Fig. 2. — Induction of precocious β-cell differentiation. Confocal images of microdissected pancreata (6 dpf) are oriented so the head of the pancreas (anterior) is on the left. (A–D) *Tp1:hmgb1-mCherry;pax6b:GFP* transgenics. Notch-responsive cells are red, and nascent endocrine cells are green. (E–H) *Tp1:eGFP*;*ins:mCherry* transgenics. Notch-responsive cells are green and β-cells are red. (A and E) Incubation with DMSO (0.5%) (3-6 dpf) led to no induction. (B and F) Notch-repression by 100 μM DAPT (3-6 dpf) caused (B) endocrine differentiation including (F) β-cells throughout the pancreas. In both transgenic models, induction of endocrine cells by DAPT is accompanied by a reduction in Notch-responsivity. (*C, D, G,* and H) In contrast, the compounds MPA (10 μM) and DSF (10 μM) cause precocious secondary islets without affecting Notch responsivity. White arrowheads indicate examples of secondary islets and pancreata are outlined by white dashed lines. (Scale bar: 100 μm.)
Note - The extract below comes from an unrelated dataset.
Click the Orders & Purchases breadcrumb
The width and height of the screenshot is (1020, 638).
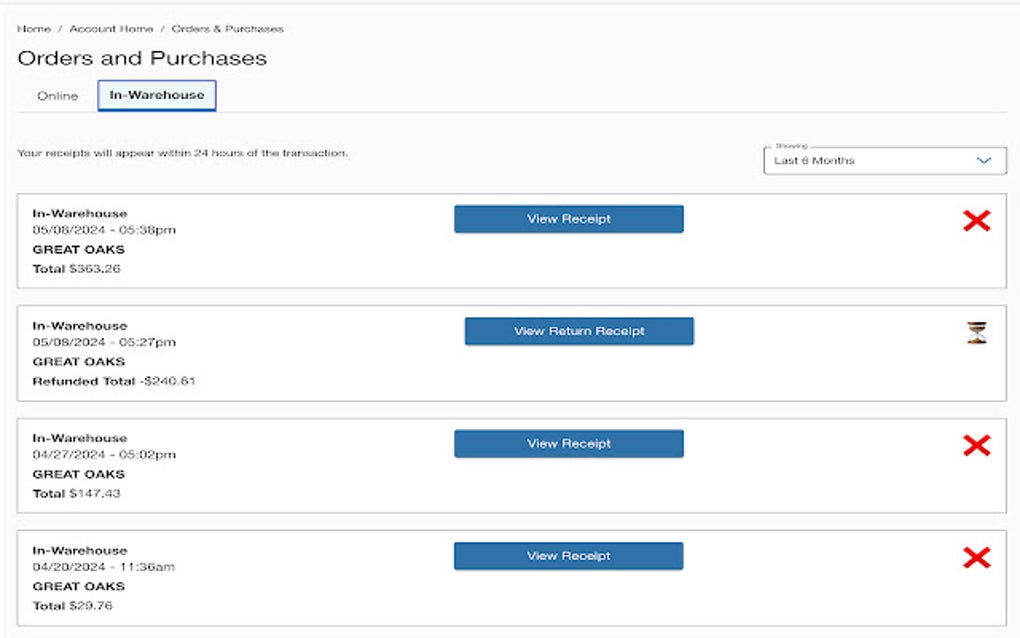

Next, we tested if β-cell differentiation was also included in the precocious secondary islet formation. We used the ins:mCherry transgenic line where the insulin producing cells are labeled with red fluorescence (3). Larvae from this line were incubated in either a hit drug, DAPT, or DMSO alone. As with the previous endocrine markers used, it is clear that MPA and DSF induce precocious mCherry expression in a secondary islet position (Fig. 2 G and H and quantified in Table S1). Transgenic expression is faithfully reporting on induced β-cells because similarly treated larvae display expression of both insulin transcripts (Fig. S2 E–H) and protein (Fig. S2 K–N) in a secondary islet position. Like DAPT treatment, both MPA (Fig. 2G) and DSF (Fig. 2H) induce precocious β-cell differentiation; however, unlike DAPT (Fig. 2 B and F), neither MPA nor DSF reduce expression from Notch-responsive transgenic reporters (Fig. 2 C, D, G, and H). These results suggest that MPA and DSF do not act directly through the Notch pathway.
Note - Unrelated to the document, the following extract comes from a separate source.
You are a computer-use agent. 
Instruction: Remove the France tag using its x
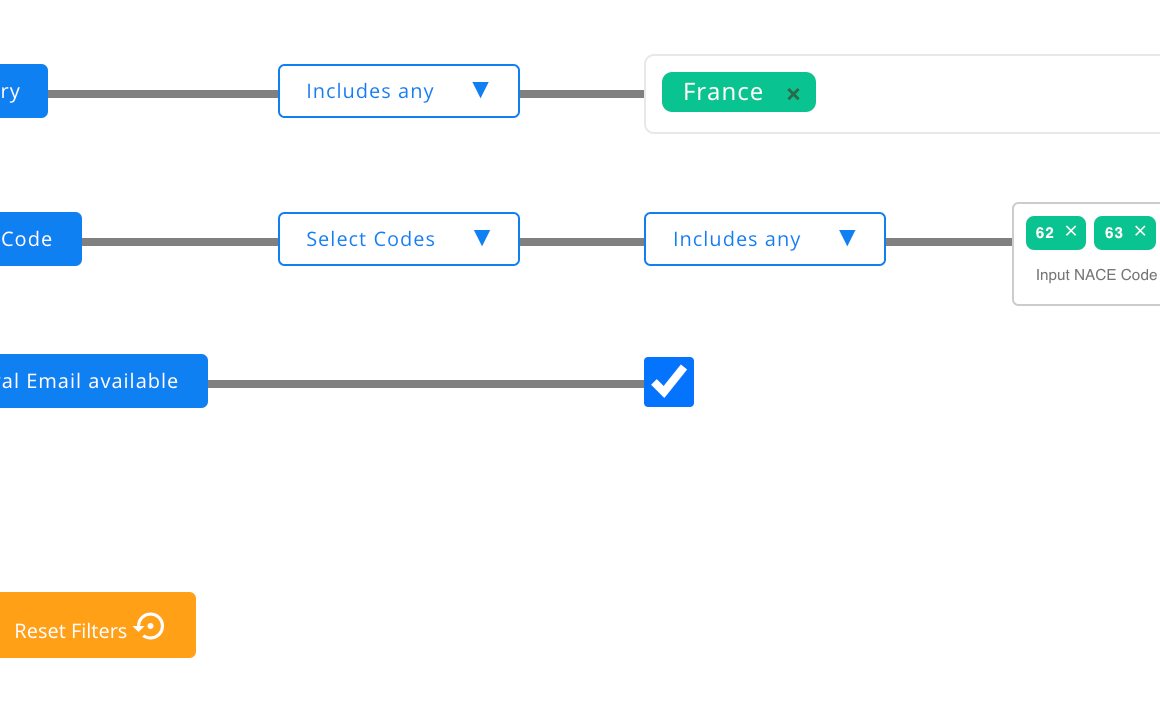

Next, we examined the effects of DAPT, DSF, and MPA on two more transgenic lines that mark α-cells (Fig. S2 O–R) and δ-cells (Fig. S2 S–V). Using these larvae, we counted the numbers of induced endocrine cells. Together with our previous data looking at β-cell numbers, we could compare the composition of the induced secondary islets between different drug treatments. Our results demonstrate that regardless of drug (DAPT, DSF, and MPA), all precocious secondary islets have the same composition with more α-cells than β-cells and with δ-cells barely induced (Table S1). This pattern reflects the order that these cells differentiate in both mammalian and zebrafish development (6). Comparison of the efficacy clearly shows DAPT to be the strongest inducer. Testing pax6b:GFP transgenic larvae (pan-endocrine marker) demonstrates that DAPT (100 μM) incubation induces 3.66 times more secondary islet cells than MPA (10 μM) and 4 times more than DSF (10 μM) (Table S1). Higher doses or prolonged treatment with MPA or DSF were found to be toxic.

Mechanism of Induction in Pancreatic Endocrine Differentiation by MPA.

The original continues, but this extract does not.